Provided data ->
-- BEGIN --

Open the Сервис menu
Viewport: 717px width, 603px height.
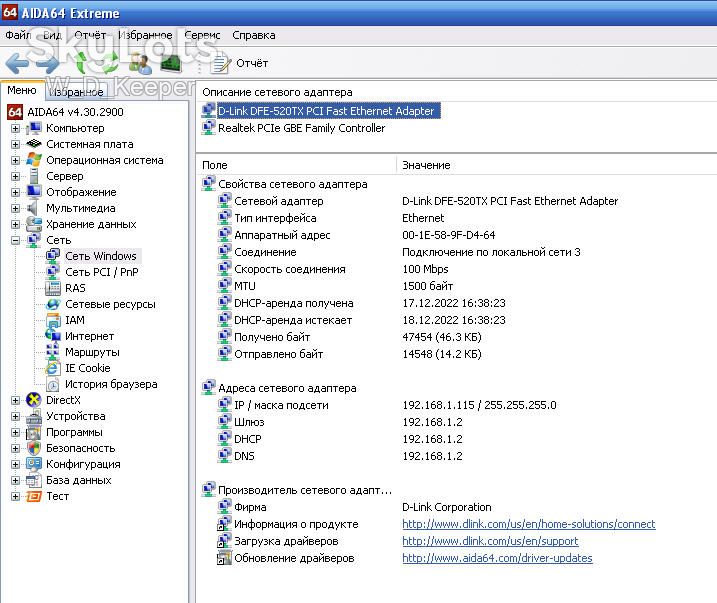coord(202,35)
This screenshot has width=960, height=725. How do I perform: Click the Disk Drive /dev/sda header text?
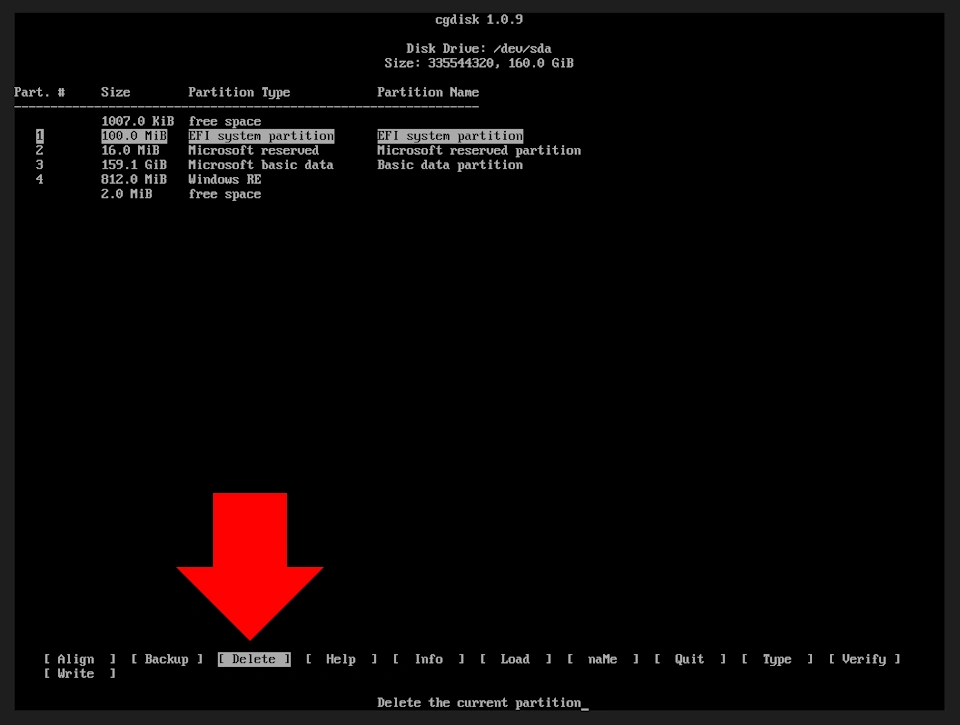[x=475, y=47]

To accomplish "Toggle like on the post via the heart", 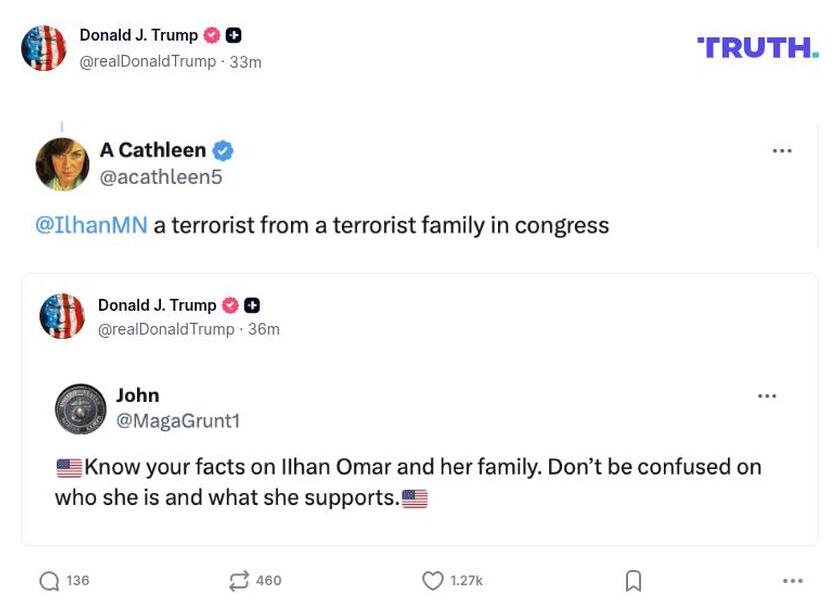I will tap(432, 580).
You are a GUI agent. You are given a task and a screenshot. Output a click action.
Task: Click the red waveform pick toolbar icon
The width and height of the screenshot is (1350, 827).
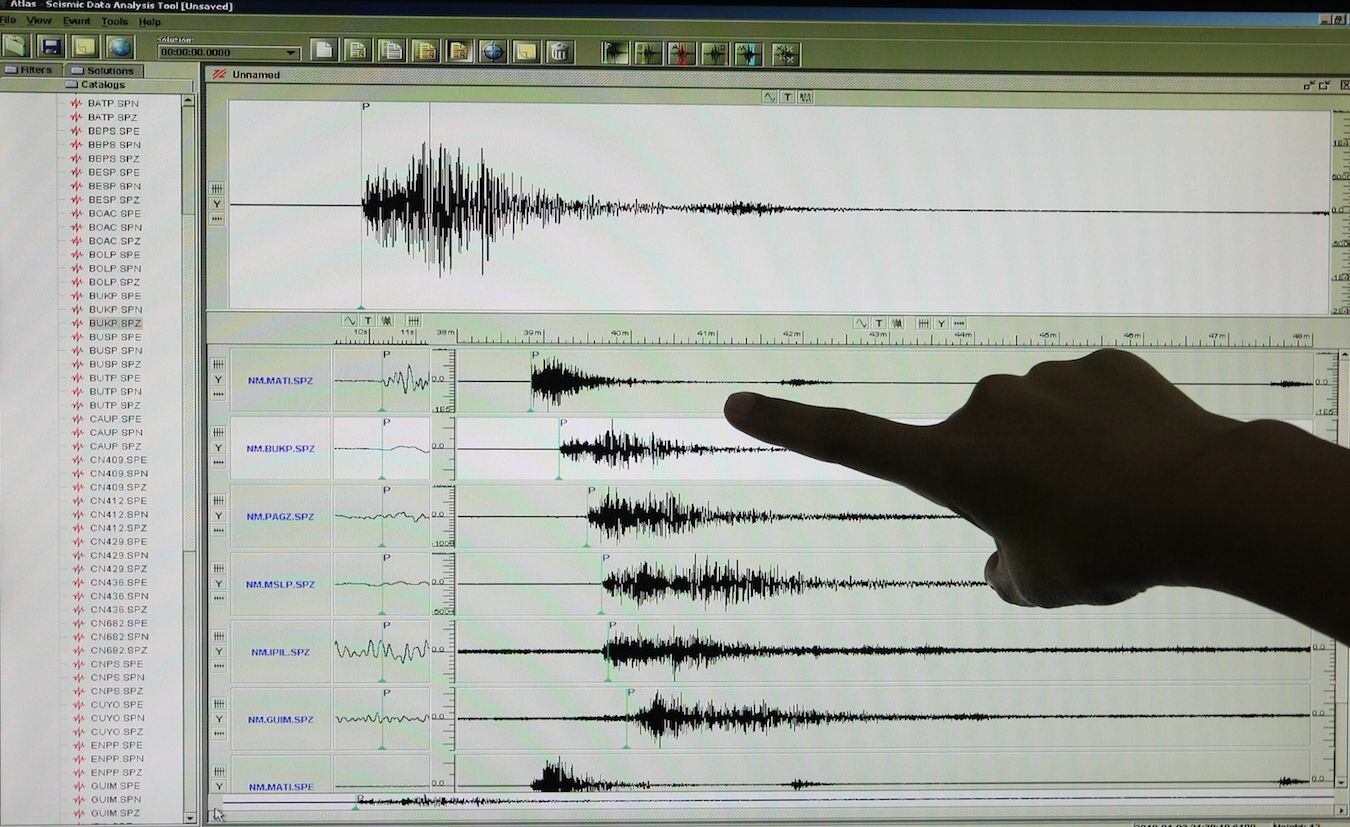coord(682,53)
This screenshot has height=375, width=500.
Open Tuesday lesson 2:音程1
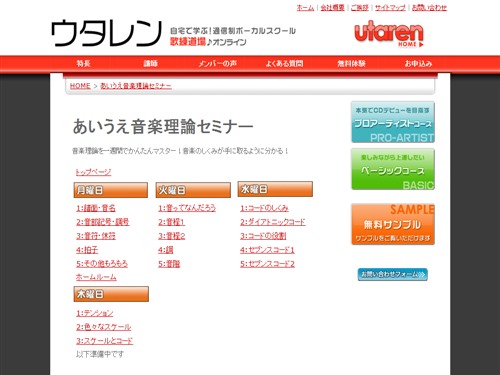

-- END --

Please copy the rows verbatim, from the line containing "This screenshot has height=375, width=500." through the end of the rows, including both ends, and leave the pictures out of your answer.

Solution to the exercise ->
This screenshot has height=375, width=500.
Open Tuesday lesson 2:音程1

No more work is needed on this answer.